とにかく、挙げ足を取られるわけにはいかない。手に汗が滲む。
(それにしても、どうして貴族たちは、『観測人』に過剰反応するんだ?これでは話が進まない……)
貴族の一人が不満げな様子で、ルグスンに疑念をぶつけてきた。
「調査隊は、『観測人』に騙されたんじゃないのかね?奴が本当に、そのような発言をしたのかも疑わしいぞ」
見るに見かねた賢者の一人、恐らく賢者の中で最年長のノーサ・スシイが、ルグスンに助け舟を出してくれた。
「今回の騒動が、『観測人』の仕業であるという噂が、まことしやかに囁かれているらしい。
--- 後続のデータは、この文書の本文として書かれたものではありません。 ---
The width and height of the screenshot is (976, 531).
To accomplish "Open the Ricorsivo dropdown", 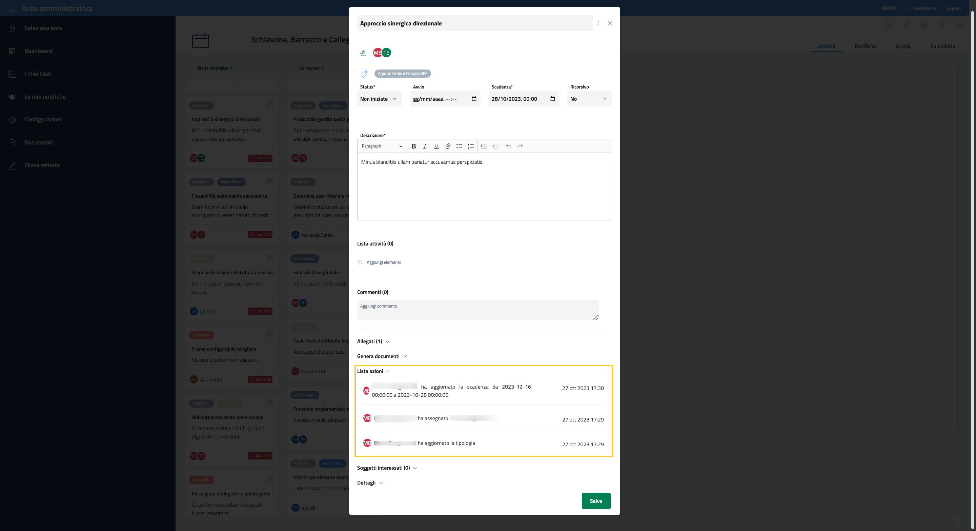I will pyautogui.click(x=589, y=99).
何の根拠もない、実に愚かしい話だ」
ノーサの苦言に、貴族たちは、ばつの悪そうな表情を浮かべる。
ノーサは容赦なく口調を強めて言い放った。
「『観測人』に、たとえ自身の生命、いや、魂を対価として差し出したとしても、人類に対して、一斉にこれほど甚大なダメージを与えることなどできるものか。『観測人』が関与していないことは明白なのだよ」
しばし沈黙が続く……。
部屋全体に気まずい雰囲気が漂う。
(はぁ……。もうこの場から逃げ出したい。これじゃ、洞窟の中の方がよっぽどマシだよ)
そんな時、国王ルファーザがゆっくりと腰を上げて、沈黙を破った。
「貴族の中には、高い魔法力を有する者が多い。今回の事態で、最も多くの犠牲者を出したのは、他ならぬ貴族であった。命を取り留めたものの、高熱が続いた影響で失明した者や、未だ意識が戻らない者もいる。感情的になるのも多少は理解してやって欲しい」
ルファーザは一息つくと、威厳に満ちた口調で続けた。
「今回の『ギガスタイヴ』の調査は、我々人類の歴史において、重要な転換点であったのだろう。『観測人』が調査隊を待ち受けていたことがその証左だ。……三日後だ。三日後に、わしは決断を下すとしよう。調査隊長ルグスンよ。ご苦労であった」
そう述べると、ルファーザはゆっくりとその場を後にした。
それから三日後、国王ルファーザは、国民を前にして決断を下した。ルファーザの宣言によって、人類にとってのマナ供給装置『ギガスタイヴ』の破壊が決定したのである。
2020年2月16日追記 :
会議に参加した賢者の数を、三名から二名に変更しました。賢者の一人は、名前や言動の記述が一切なく、存在感が無さすぎます。そこで、最初から会議の場に存在しないことにしました。